The City of Oakland has declared a local state of emergency as a network outage caused by last week’s ransomware attack on city systems has left several non-emergency systems impacted or offline.
“911 dispatch, fire emergency services, and the City’s financial systems are not impacted,” city officials said in a Feb. 13 update. “However, because the City took the network offline to contain the attack, many systems remain down as City Departments develop plans to continue providing services safely to the public.”
The following day, Interim City Administrator G. Harold Duffey declared a local state of emergency due to the effects of the outages.
“The declaration of a local emergency allows the City to Oakland to expedite the procurement of equipment and materials, activate emergency workers if needed, and issue orders on an expedited basis, while we work to safely restore systems and bring our services back online,” the city said.
The city’s IT department is working with cybersecurity experts to recover from the attack.

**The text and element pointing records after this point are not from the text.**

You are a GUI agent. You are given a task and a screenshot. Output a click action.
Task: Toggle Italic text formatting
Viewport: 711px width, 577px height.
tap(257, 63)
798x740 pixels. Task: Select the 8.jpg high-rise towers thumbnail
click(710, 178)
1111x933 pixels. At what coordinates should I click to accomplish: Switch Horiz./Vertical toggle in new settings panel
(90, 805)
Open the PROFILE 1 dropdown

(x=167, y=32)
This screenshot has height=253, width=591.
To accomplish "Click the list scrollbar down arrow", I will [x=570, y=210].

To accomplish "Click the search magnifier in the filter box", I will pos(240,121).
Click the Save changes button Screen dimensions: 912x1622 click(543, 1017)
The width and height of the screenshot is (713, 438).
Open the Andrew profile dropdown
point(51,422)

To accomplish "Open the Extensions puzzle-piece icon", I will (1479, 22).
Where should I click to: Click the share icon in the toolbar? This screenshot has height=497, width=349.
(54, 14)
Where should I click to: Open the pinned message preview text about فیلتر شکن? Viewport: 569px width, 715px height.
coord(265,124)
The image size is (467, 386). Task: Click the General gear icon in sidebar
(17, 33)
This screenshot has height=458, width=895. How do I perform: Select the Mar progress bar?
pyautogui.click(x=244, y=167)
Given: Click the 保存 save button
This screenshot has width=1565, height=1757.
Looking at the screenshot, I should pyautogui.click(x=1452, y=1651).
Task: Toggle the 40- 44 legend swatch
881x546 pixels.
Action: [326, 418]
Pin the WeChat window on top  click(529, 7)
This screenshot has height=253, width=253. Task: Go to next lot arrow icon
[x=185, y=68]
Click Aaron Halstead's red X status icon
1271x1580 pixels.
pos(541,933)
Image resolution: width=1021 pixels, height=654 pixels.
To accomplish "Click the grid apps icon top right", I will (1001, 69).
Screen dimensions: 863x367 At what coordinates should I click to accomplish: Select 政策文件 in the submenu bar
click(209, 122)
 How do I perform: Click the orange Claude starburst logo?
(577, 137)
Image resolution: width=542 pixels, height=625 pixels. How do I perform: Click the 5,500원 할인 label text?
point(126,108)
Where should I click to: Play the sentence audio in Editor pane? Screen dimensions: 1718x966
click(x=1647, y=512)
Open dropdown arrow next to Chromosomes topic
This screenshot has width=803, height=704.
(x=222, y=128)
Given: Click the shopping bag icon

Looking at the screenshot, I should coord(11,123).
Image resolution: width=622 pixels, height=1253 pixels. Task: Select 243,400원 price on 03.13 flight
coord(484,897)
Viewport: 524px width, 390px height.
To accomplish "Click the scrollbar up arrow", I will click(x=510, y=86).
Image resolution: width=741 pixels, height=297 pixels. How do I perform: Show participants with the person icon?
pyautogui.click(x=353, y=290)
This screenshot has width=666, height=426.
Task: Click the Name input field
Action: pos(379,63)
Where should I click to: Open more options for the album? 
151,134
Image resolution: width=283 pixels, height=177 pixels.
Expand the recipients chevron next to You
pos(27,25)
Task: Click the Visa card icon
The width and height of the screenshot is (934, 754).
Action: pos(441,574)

The latest update, issued Feb. 15, reveals that the city continues to work day in and day out to restore impacted systems as quickly and securely as possible.
Oakland citizens are still struggling to collect payments, process reports, and issue permits and licenses.
“As a result, some of our buildings are closed,” the city said. “We encourage the public to email the service counters they want to visit before coming to City buildings.”
As of today, it’s still unclear who is behind the attack and what the hackers demand in exchange for decryption keys or to refrain from leaking city data.